Facts: The Village of Belle Terre is located on Long Island’s north shore and is inhabited by 700 people. Belle Terre restricts land use to one-family dwellings and Boraas became a colessee with five other college students. The Village of Belle Terre  defines “family” as “One or more persons related by blood, adoption, or marriage, living and cooking together as a single housekeeping unit, exclusive of household servants. A number of persons but not exceeding two (2) living and cooking together as a single housekeeping unit though not related by blood, adoption, or marriage shall be deemed to constitute a family.”

Issue: Whether the zoning ordinance interferes with certain fundamental rights such as the right to travel, immigrate to and settle within a State, barring people who are uncongenial to the present residents…and that the ordinance is antithetical to the Nation’s experience, ideology and self-perception as an open, egalitarian, and integrated society.

Holding: The zoning ordinance is upheld.

Reasoning: Zoning ordinances are legitimate police powers of the state, there is no fundamental right involved, and therefore, the zoning ordinance only needs to be “reasonable, not arbitrary” and bear a “rational relationship to a permissible state objective.”

Dissent (Justice Marshall): The classification burdens the students’ fundamental rights of association and privacy guaranteed by the First and Fourteenth Amendments. Therefore, the ordinance should not just be subjected to a rational basis review. Also, the Village of Belle Terre is free to limit the density of occupancy but cannot limit the density only in homes occupied by unrelated persons – the Village is then regulating the way people choose to associate with each other within the privacy of their own homes.

Braschi v. Stahl Associates Company, 74 N.Y. 2d 201 (1989)

Facts: Braschi lived with another male Blanchard in a rent-controlled apartment in New York for eleven years. Blanchard died in 1986 and subsequently, Stahl Associates Company served notice on Braschi that he was a mere licensee with no right to occupy the apartment since only Blanchard was the tenant of record.

Procedural History: The Supreme Court concluded that Braschi was a “family member” within the meaning of the rent control regulation based on the interdependent nature of Braschi’s 10 year relationship with Blanchard. The Appellate Division reversed when it concluded that the regulation provides non-eviction protection only to “family members within traditional, legally recognized familial relationships.”

Issue: Whether Braschi demonstrated a likelihood of success on the merits that he would be included in the term “family” as used within the rent-control code.

Holding: Yes, Braschi demonstrated this likelihood. Reversed the Appellate Division decision and remitted.

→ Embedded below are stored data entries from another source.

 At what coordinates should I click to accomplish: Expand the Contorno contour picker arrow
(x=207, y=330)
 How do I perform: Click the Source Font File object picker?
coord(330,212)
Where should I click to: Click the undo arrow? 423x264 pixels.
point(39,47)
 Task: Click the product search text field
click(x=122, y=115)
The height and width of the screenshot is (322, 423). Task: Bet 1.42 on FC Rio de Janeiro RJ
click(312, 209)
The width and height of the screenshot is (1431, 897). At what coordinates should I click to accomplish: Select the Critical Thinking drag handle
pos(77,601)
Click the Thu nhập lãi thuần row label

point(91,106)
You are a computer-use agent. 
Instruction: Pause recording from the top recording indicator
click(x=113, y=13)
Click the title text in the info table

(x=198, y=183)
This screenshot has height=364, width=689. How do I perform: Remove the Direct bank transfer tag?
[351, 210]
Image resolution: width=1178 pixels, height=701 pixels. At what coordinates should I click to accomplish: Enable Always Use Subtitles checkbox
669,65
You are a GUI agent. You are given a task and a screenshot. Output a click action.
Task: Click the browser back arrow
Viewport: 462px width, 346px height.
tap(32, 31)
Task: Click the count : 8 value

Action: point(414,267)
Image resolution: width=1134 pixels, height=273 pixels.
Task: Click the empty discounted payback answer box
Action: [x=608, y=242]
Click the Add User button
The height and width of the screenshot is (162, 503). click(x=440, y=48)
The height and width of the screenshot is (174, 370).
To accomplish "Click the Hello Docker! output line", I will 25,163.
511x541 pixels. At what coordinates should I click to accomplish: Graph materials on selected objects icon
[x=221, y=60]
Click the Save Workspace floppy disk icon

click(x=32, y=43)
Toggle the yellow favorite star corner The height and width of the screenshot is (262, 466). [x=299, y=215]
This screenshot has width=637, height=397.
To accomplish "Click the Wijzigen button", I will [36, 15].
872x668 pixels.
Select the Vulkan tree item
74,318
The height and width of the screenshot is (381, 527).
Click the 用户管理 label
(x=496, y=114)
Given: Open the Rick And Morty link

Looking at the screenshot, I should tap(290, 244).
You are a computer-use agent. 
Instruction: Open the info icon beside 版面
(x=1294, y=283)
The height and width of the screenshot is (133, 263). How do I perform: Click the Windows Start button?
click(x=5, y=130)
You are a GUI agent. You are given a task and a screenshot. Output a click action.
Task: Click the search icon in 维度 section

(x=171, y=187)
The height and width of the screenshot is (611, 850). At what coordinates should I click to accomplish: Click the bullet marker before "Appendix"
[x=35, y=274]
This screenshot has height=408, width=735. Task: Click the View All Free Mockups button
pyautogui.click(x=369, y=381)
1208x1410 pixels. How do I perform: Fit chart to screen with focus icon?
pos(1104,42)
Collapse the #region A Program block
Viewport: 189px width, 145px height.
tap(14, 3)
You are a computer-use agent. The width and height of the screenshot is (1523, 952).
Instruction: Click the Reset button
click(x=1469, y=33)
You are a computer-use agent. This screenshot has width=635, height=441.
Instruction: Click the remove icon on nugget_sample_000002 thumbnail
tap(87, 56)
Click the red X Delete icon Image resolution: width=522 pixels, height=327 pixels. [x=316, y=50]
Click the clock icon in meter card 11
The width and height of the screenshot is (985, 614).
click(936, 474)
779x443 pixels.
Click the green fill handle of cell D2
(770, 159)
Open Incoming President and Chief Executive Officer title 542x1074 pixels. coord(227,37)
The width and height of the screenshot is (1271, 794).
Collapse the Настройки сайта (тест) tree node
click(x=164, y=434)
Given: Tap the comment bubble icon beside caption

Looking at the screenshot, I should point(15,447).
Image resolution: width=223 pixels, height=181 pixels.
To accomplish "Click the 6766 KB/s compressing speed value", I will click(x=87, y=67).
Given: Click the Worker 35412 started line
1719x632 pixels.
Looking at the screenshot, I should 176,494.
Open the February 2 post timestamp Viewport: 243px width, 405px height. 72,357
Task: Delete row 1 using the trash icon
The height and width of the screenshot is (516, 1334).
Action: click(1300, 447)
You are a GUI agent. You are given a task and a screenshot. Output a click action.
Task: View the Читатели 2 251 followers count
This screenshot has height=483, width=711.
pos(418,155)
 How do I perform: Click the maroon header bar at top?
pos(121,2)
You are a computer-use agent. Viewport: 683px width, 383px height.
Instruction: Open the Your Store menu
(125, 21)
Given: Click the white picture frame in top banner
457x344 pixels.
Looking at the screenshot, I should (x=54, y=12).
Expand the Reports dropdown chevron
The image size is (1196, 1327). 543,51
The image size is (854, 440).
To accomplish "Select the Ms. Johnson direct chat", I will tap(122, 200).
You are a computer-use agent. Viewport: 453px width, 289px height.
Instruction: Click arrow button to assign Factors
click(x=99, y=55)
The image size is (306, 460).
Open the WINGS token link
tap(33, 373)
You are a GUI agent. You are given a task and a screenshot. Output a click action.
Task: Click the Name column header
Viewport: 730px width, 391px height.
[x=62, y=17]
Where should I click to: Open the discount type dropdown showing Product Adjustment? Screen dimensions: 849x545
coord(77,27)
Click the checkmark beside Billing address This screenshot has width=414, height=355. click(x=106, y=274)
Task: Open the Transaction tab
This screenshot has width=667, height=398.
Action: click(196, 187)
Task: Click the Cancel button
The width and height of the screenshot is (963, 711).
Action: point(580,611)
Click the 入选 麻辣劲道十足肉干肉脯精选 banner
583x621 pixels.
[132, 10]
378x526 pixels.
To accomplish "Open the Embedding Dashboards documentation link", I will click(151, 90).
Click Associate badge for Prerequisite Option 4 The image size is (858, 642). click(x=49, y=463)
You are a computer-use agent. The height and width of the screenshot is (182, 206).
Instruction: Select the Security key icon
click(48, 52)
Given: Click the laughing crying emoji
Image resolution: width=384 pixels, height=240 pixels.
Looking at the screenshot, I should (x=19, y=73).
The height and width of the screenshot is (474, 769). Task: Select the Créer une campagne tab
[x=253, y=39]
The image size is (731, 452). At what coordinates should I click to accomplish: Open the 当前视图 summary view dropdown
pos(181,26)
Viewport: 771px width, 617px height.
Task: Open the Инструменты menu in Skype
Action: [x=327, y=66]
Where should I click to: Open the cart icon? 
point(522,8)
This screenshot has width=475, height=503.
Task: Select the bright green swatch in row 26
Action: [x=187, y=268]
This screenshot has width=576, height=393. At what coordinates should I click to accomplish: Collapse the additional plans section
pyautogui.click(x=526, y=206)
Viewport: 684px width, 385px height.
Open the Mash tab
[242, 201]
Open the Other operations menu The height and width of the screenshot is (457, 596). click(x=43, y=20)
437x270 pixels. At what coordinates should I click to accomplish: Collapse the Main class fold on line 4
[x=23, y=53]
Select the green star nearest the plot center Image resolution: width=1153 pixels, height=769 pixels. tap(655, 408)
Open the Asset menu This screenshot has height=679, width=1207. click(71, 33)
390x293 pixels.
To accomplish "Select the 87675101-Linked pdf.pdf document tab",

Reasoning: “Family” was not defined in the rent-control code. The rent-control regulations were intended to protect against sudden eviction and “prevent exactions of unjust, unreasonable, and oppressive rents.” This intended protection should not rest on “fictitious legal distinctions or genetic history, but instead should find its foundation in the reality of family life.”

Dissent: The plurality adopted a definition of family which extends the language of the regulation. The court “has expanded the class indefinitely to include anyone who can satisfy an administrator that he or she had an emotional and financial ‘commitment’ to the statutory tenant.”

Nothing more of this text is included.